Fran and Wayne Tanner enjoy a pasta dinner at a fundraiser for Brookfield's school lunch debt. “We always support the schools,” Mrs. Tanner said.

Fran and Wayne Tanner enjoy a pasta dinner at a fundraiser for Brookfield’s school lunch debt. “We always support the schools,” Mrs. Tanner said.

Brookfield Local School District held a fundraiser April 29 to help pay down the debt some students owe to the cafeteria fund, and the publicity about the fundraiser prompted people to make outright donations to the campaign.

District Treasurer Jordan Weber said the effort was “a good start” but is only part of what is needed to get a handle on the debt, which stands at about $22,000. About $1,300 had been raised through the dinner and donations from publicity surrounding the dinner  — Sereday Trucking donated $500 — as of May 17.

“The long term, the next-best alternative is really the push to get everyone who can apply, might be able to get benefits, to get on them,” he said of applying for free or reduced-price lunches.

“It’s not a complicated form, but it’s not the easiest form in the world,” Weber said. “You don’t have to be completely destitute to be able to get free and reduced lunch.”

Student debt from before a student is accepted into the free or reduced-price lunch program is not wiped out, but it keeps the debt from climbing. And, it’s the responsibility of parents and guardians, not the kids, to apply, even though it is a student’s name that is associated with the debt.

“The kid is stuck in the middle,” Weber said. “The kid can’t apply for their own benefits, unless they’re their own guardian. We can’t apply for people, and we can’t force the parent to apply. We just try to do everything we can to get them to apply.”

Food service Supervisor Gabby Garrett noted parents can fill out a form if their financial situations change during the school year.

“They can fill out as many applications as they’d like throughout the year,” she said.

The debt has ballooned this year because of several factors, most notably the end of free lunches for all students, which the federal government had instituted during the COVID-19 pandemic, and “economic factors,” Weber said.

“So many families came back from being free, especially if you have two, three kids, and all of a sudden now you gotta go back to paying,” Weber said. “This is the same time inflation’s rampant, so economic conditions haven’t changed that much.”

He also noted that “It really isn’t just our school. It is everywhere.”

Some schools are strict with lunch debt, limiting a student’s access to extracurricular activities or other school activities, Weber said. Brookfield’s policy is to give a student a lunch, even if they owe money. They are limited in the extras they can buy, however, Weber said.

The U.S. Department of Agriculture controls how cafeteria money is collected and spent, Weber said. The school does not contribute general fund money unless the cafeteria fund cannot pay its bills.

Because of USDA regulations, a school cannot unilaterally give students a free lunch, and the USDA also controls how much a district can raise prices, Weber said. There is an effort to get the state to pay for free lunches, he said.
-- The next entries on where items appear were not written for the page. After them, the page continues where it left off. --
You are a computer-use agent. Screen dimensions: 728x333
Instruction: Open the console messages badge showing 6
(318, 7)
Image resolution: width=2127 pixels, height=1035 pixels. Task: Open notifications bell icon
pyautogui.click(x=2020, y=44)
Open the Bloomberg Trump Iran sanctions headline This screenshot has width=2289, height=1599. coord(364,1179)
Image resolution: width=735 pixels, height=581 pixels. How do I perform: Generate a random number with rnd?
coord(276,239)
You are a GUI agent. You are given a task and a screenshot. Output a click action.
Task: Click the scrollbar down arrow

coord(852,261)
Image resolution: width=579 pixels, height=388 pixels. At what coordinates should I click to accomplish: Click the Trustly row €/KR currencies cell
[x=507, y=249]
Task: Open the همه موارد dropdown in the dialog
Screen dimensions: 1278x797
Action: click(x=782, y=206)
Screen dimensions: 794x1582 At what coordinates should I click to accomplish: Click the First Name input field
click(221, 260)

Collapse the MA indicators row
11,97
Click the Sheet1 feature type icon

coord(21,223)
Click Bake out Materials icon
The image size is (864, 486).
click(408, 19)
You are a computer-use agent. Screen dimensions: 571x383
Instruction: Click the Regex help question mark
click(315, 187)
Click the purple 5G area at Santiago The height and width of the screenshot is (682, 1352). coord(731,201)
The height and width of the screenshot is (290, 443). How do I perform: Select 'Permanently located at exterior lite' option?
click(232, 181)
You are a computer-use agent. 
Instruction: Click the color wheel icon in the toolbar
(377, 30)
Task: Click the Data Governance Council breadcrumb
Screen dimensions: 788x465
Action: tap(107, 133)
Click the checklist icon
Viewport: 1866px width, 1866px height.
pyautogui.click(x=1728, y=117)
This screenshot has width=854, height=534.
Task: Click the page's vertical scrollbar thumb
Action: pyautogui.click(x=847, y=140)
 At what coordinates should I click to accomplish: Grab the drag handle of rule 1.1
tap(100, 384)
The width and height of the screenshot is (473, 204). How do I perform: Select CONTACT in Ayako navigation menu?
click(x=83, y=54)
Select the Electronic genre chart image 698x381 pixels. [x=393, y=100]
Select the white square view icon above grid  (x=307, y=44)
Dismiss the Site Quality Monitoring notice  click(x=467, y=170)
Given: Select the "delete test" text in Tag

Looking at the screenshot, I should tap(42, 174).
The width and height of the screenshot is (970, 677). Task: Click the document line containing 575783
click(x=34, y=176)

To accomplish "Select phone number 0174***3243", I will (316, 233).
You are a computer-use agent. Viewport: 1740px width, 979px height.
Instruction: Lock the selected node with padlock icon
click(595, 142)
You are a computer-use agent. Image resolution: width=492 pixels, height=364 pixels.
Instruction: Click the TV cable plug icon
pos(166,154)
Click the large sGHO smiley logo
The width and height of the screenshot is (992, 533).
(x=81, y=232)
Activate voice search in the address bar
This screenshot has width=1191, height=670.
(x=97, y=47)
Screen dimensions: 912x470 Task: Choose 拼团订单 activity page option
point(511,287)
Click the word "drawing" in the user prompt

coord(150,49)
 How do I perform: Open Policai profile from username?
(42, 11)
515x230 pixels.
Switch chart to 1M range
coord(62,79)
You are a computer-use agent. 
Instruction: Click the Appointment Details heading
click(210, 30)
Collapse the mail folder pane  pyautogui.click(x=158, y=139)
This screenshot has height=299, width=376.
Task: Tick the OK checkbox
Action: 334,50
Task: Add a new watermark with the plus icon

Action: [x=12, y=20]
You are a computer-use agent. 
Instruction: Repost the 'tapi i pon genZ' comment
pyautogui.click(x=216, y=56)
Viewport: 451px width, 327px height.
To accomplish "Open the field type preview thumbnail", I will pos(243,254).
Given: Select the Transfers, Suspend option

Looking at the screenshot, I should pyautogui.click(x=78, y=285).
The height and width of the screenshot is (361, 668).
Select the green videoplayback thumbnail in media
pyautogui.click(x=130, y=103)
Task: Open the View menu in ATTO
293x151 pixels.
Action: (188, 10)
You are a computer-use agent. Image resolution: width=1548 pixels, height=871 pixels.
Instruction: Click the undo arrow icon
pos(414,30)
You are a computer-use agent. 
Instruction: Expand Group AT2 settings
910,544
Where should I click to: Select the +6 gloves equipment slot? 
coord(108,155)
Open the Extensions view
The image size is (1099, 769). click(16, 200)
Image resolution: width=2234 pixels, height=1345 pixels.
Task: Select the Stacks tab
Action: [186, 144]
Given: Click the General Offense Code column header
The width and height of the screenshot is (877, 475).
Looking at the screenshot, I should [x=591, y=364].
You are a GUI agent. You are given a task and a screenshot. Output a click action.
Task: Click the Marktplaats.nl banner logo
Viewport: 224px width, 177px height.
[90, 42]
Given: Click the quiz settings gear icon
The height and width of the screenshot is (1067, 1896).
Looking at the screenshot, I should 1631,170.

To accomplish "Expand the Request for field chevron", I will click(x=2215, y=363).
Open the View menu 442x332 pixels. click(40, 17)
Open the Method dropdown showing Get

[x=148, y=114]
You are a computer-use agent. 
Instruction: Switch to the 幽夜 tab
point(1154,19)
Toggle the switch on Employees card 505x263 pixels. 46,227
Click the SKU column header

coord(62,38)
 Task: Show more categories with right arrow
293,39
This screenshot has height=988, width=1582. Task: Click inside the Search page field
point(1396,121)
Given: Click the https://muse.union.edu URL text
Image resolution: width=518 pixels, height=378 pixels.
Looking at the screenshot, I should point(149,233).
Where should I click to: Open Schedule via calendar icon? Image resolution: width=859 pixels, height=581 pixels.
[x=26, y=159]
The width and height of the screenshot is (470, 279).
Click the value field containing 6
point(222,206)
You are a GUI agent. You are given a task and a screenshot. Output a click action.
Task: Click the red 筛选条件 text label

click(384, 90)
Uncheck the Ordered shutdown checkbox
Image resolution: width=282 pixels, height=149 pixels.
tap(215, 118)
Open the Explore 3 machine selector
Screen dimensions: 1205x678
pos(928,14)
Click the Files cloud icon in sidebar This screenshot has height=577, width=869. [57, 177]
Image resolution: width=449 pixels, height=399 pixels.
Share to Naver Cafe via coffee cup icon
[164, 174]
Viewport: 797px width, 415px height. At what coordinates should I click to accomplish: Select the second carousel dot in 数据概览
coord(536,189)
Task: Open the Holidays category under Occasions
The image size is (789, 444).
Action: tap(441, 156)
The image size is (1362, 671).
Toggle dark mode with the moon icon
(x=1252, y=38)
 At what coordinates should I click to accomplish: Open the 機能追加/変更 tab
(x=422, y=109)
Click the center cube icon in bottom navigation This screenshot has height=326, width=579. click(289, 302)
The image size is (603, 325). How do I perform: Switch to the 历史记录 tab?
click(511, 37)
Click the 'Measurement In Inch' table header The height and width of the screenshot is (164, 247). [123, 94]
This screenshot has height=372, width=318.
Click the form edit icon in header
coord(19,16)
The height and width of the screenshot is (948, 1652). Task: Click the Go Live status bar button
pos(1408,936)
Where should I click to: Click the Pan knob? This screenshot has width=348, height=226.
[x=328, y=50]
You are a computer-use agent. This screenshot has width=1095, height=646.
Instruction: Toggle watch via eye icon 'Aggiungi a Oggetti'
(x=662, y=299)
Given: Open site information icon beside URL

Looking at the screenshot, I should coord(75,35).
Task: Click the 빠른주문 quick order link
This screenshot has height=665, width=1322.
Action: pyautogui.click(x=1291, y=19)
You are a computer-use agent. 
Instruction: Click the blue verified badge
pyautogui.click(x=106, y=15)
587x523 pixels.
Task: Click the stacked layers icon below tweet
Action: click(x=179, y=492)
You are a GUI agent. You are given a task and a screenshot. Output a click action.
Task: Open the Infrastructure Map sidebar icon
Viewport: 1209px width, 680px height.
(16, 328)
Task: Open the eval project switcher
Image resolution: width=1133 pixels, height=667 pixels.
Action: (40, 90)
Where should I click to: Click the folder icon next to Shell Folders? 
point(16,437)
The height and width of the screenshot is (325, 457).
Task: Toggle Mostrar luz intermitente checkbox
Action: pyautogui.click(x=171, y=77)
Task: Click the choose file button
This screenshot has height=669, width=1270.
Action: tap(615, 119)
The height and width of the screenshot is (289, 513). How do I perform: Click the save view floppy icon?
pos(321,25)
“A lot of members of the public won’t quite understand, well, if you’re a school and you can afford X, Y and Z, why can’t these kids eat for free? There are strict regulations, because it’s run by the USDA. Unfortunately, it doesn’t work that way. If it did, then it would be a lot simpler.”

With the money raised from the fundraiser and donations, it most likely will be applied to uncollectable debt from students and staff members who are no longer at the school, Weber said.

“From there, you have to do it in a very methodical and meticulous way of what is the way that does not discriminate,” he said, noting that paying off the debt of one group of students, such as those who are now on the free-lunch program, discriminates against other students.

The publicity over the fundraiser attracted a lot of negative comments, especially on social media. Weber said he does not blame people for feeling that way.

“School funding is the closest someone’s tax dollars stays to them,” he said. “I’m not unsympathetic to the fact that this is usually the thing they are most concerned about, even if they don’t have kids that go to school.”


Brookfield Board of Education has approved a one-year contract with Cafeteria Supervisor Donna Bailey, but it’s unclear what that will mean for the school’s food service program.

Bailey has been on unpaid Family and Medical Act leave since May 2022, and Nutrition Inc. has been providing cafeteria supervision for this school year.

“I don’t want to speak as to what Ms. Bailey’s intentions are, but if she would return, the board has to decide on Nutrition group’s contract moving forward,” school Supt. Toby Gibson said April 18. “Potentially, she could be working in cooperation” with Nutrition Inc.

Nutrition Inc. was rehired on a one-year contract May 17 at a cost to the district $1,625 a month, said district Treasurer Jordan Weber.

Board member Jerry Necastro voted against bringing back Bailey but said he would not discuss his reason because it is a personnel issue.

Bailey’s contract begins July 1, and she will be paid $45,334.